The situation is very bad, love.  I think they are offloading troops into the ocean and having them walk the floor of the bay to the shore.  The water will protect them until they are right at the edge of the docks.

It was a different tactic than the Thulians had used last time; a little sneakier, at least for Thulians. Got your boots on? I think we’ll have to kick ’em right back into the ocean, he sent to her with a hint of a chuckle. If only it were that easy.

The port was supposed to have some defenses; Anti-Aircraft guns and missile systems, and two of the missile launchers that used the ECHO/CCCP incendiary loads, as well as several teams of soldiers to man it all and provide ground security. It wouldn’t be enough to hold off a sustained assault, though. That’s where he and Sera came in. Hopefully.

“Heads up.  They’re offloading in the ocean.”  That was Vickie, confirming what Sera had guessed.  “You won’t be able to hit them until they’re out of the water.  They must have modded the suits for an onboard air supply.  I’ve cleared you through and sent your flightpaths and vectors to the ground support so you don’t get splashed before you can help.”

“Roger that, Vic. We’re breakin’ through an’ ought to have visual on the port right ’bout…now.”

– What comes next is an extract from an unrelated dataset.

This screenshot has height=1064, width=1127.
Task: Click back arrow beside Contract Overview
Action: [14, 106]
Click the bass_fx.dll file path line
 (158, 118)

On cue, John and Sera came out of the low clouds they had been flying through, and were greeted with a bird’s eye view of the port of Savannah. Three Death Spheres were descending on it from the east, heading straight for the canal. Streams of AA-shells lashed out at the Death Spheres, the tracers looking like angry fireflies in the early morning twilight. Contrails from surface-to-air missiles trailed up impossibly fast towards the spheres; the missiles either missed, or more often than not, were shot out of the air by actinic energy blasts. The spheres looked like they hadn’t taken any damage by the time they hit the water, submerging completely with tremendous gouts of water splashing out from the impact.

Let’s get to work.

The more that they had been using their battle-sense, the easier it had become for John to enter into it with Sera. Now it hardly required any conscious thought; one moment he was in the Present, and then he was seeing Possibility. Studying the Futures for a moment, he and Sera both knew what they had to do. Instead of diving for the docks or the position in the water where the Death Spheres had submerged, he and Sera simultaneously angled their flight sharply to the right, aiming for a spot over top of one of the defensive emplacements. Looking on from the outside, it would seem like they weren’t reacting quickly enough to what was happening. They weren’t reacting at all, in fact, but anticipating.

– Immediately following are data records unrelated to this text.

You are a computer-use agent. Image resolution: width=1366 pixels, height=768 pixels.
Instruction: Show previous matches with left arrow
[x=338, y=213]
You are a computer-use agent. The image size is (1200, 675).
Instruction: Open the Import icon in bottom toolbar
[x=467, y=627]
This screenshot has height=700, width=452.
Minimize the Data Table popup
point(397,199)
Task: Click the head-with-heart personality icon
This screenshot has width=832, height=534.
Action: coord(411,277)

Seconds later, two of the Death Spheres emerged from the canal in sprays of water, the first rays of true sunlight striking their glistening hulls. They split from each other, aiming at either end of the docks. The defensive batteries opened up again, trying to track the aggressors, still to no apparent effect; the Thulians had actually been learning, it seemed. Instead of just throwing troops at a problem and counting on the relative invulnerability of their armor, they had adjusted tactics, carefully marshalling their assets. They knew they could be hurt, and did their best to prevent that. Not like the first Kriegers, the ones actually wearin’ swastikas. I don’t like fightin’ this new breed any more than I did their predecessors.

The defenders figured out what was about to happen; the Death Spheres were going to make attack runs on their positions, softening them up for a push from the troopers that the ships had undoubtedly dropped off.  Troopers that would be protected by the water until they leapt up on the docks themselves. The soldiers on the docks hunkered down; those that could, at least. The operators on the AA emplacements and missile systems continued to fire their weapons; they knew what the score was. If they stopped firing, there’d be no chance to take down the Death Spheres. Even allowing one to run amok would have been more than enough to catastrophically damage the docks, maybe even the surrounding civilian population. They were there to prevent that, even if it meant dying in place.